Over on Faith and Theology, when Ben Myers suggested that Rowan Williams’ ‘The Body’s Grace’, was an example of a life-changing essay, one of the blog’s regular visitors, Shane, commented, ‘What was so great about “The Body’s Grace”? … I was disappointed by this essay – there is one central question in the debate about homosexuality (whatever one’s anwer to it): What does God command me to do? Williams spends the entire essay attempting not to raise that question.’ In a comment to another post, he put the same point again, ‘As far as I’m concerned it’s a straightforward example of why the Anglican church is in the crisis it is in today – Williams is just dodging the central question over and over again. The central question is this: Is homosexuality good, bad or indifferent from God’s perspective?’

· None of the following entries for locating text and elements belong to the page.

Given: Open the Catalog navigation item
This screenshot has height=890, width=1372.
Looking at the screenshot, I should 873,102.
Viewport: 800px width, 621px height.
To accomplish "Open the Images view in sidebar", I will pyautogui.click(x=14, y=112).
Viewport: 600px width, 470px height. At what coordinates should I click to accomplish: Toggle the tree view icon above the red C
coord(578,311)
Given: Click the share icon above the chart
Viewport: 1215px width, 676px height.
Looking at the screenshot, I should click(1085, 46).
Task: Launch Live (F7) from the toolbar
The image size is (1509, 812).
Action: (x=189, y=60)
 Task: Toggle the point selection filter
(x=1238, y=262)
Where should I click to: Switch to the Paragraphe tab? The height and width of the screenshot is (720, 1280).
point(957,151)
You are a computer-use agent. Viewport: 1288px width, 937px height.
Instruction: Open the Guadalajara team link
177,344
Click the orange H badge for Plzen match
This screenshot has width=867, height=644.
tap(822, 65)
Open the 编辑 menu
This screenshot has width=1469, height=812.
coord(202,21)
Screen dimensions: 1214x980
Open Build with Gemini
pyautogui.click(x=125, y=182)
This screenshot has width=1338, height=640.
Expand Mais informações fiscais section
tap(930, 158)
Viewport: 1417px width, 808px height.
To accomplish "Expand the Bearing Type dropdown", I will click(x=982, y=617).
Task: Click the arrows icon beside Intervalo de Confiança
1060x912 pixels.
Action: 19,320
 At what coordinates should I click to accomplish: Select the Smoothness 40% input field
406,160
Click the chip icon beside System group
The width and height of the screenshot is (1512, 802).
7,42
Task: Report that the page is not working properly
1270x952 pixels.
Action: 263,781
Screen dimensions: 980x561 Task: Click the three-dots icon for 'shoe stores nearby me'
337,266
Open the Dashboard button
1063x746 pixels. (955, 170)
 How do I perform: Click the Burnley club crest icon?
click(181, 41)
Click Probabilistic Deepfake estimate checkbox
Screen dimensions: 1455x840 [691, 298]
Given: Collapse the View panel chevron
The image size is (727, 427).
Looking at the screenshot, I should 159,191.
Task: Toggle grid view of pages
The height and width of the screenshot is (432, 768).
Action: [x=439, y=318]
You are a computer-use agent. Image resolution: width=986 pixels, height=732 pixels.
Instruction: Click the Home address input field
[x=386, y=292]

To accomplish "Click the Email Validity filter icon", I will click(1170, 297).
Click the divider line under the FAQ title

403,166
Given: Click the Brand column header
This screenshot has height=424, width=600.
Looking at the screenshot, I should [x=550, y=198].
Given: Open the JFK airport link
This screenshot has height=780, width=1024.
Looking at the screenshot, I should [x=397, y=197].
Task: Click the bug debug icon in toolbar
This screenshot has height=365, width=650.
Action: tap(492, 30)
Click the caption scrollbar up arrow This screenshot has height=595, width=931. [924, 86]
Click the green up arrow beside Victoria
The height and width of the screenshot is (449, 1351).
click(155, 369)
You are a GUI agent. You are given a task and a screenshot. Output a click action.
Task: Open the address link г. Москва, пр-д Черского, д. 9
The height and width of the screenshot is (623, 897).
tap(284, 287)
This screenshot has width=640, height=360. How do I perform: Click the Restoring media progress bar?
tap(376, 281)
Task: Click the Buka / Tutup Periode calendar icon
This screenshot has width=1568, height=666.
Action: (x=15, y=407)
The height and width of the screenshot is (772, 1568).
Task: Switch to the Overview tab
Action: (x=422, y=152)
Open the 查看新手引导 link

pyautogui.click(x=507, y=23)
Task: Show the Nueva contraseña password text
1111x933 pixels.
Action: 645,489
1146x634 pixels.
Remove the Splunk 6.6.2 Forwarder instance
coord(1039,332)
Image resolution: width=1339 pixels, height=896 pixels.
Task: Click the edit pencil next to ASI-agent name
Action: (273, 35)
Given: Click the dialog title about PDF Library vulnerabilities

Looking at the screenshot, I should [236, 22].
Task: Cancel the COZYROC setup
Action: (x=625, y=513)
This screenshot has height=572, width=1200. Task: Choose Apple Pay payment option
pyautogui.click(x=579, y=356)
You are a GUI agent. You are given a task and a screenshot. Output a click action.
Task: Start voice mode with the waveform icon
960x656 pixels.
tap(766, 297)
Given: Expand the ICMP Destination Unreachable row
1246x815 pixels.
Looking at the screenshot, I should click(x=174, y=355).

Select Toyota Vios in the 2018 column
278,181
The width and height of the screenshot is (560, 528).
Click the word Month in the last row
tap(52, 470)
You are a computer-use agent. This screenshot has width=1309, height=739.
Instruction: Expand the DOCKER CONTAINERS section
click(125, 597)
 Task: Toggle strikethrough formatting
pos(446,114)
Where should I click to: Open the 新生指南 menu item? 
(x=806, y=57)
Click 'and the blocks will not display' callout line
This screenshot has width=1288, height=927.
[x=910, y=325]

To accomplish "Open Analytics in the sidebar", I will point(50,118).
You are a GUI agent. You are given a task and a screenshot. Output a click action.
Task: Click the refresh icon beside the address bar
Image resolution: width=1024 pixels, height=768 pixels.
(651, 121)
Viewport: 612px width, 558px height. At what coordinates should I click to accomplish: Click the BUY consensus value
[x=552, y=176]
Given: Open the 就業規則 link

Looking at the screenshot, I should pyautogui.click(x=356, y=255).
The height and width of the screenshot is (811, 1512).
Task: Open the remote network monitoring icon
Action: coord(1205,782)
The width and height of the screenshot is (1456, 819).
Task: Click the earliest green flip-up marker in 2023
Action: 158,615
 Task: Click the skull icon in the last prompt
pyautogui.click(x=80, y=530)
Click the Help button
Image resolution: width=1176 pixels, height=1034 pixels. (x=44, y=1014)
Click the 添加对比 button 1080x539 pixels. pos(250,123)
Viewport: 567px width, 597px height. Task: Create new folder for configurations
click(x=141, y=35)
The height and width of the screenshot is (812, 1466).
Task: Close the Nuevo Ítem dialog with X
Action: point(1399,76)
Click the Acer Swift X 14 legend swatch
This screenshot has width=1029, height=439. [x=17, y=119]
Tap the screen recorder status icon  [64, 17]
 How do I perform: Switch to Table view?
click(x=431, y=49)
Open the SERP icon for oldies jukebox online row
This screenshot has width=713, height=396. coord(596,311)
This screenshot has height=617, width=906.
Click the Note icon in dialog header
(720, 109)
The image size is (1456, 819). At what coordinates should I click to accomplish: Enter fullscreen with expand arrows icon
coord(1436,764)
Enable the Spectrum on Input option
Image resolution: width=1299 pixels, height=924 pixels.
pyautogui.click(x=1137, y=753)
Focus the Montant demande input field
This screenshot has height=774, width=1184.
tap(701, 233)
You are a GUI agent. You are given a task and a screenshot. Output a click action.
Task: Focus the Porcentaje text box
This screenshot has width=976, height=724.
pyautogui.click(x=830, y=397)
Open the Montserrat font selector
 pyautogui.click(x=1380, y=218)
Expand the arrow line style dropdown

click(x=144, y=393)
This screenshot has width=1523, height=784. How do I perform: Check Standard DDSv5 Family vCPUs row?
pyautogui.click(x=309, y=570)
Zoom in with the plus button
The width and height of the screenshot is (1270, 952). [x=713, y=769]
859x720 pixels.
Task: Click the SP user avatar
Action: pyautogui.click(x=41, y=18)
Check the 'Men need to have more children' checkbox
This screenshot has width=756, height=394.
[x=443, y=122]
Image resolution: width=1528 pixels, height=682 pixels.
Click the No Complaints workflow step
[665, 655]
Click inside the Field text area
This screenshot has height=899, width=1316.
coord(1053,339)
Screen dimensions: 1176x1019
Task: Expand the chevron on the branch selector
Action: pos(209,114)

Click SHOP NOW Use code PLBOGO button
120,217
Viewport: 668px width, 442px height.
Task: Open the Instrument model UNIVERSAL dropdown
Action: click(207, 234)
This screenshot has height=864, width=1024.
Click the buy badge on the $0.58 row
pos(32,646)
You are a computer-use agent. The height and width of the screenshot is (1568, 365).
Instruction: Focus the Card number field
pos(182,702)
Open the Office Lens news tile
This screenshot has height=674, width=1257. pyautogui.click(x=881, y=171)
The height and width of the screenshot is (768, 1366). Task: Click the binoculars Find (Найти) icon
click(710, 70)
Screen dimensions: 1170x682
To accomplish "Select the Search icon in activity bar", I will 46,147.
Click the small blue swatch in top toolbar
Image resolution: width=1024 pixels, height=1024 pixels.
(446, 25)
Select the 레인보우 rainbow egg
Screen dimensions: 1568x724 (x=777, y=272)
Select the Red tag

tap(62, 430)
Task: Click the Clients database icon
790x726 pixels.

Those comments are not the main reason for starting this series of posts, but they do provide a useful starting point – by being exactly wrong.

Williams opens ‘The Body’s Grace’ with the questions, Why does sex matter? and, What does it have to do with God? As he goes on, it becomes clear that he is asking, What on earth do sexual relationships have to do with the Christian gospel?

Albeit in a different theological idiom, Williams is precisely asking, What does God command? He is asking, What difference does it make to see sexual relationships in the light of God’s word to the world in Christ? How does seeing sexuality in that light allow us to understand both what can be right about sex, and what can be wrong? How does the gospel enable us to get a truly Christian clarity about sexual ethics?

This strategy is, it seems to me, based on several related assumptions.

  1. The gospel – the good news spoken by God to the world in Jesus Christ – is God’s command. To put it the other way around, the command of God is not extraneous to the gospel – as if God, while saving us in Christ by the Spirit, said, ‘Oh, and there’s another, unrelated thing I wanted to talk to you about…’
  2. The connection between gospel and command is intelligible. That is, it is possible for us by attending to the Gospel to understand how and why we are commanded – and such understanding is the fundamental task of Christian ethics.
  3. The gospel so understood provides the criterion by which we discover what truly is a binding command upon us. Faced, for instance, with a range of biblical commands about slavery, women, usury, polygamy, and sexual relationships, the fundamental theological question is not, ‘Which of these is culturally conditioned?’ but ‘How, if at all, do these matters relate to the gospel?’ Theological ethics is a matter, we might say, of taking every thought captive to Christ.
  4. Because this attention to the gospel is the fundamental task of Christian ethics, any approach that simply stops with the apparent demands we find in Scripture, without asking whether and how they connect to the gospel, fails to take the command of God seriously.
  5. If there is some intelligible connection between the gospel and sexual relationships, there would be a binding Christian sexual ethic (a command of God regarding sexual behaviour) even if there were no passages in Scripture that explicitly treated sexual matters.

I realise that I have as yet left the term ‘gospel’ vague. But we’re only just getting started…

Bibliographical blunder

I had completely forgotten when I posted my bibliography of Rowan Williams’ works that some material that Matheson Russell had shared with me was being prepared for publication in a book of essays on Williams that he is editing.

Matheson has been extremely nice about the whole thing, and hasn’t called me any of the nasty names I deserve – but, in any case, all is not lost: he continued working on his bibliography after the early version he sent me, and he has managed to find several things I had overlooked. So if you want a more comprehensive (and clearer and better organised) bibliography of Rowan Williams’ work than mine, and one that does not stop in 2005, you should get your pre-orders in for Matheson Russell (ed.), On Rowan Williams: Critical Essays (Eugene, OR: Cascade Books, forthcoming). It should be out in a month or two, and you should regard my bibliography as no more than an appetite-whetter for his.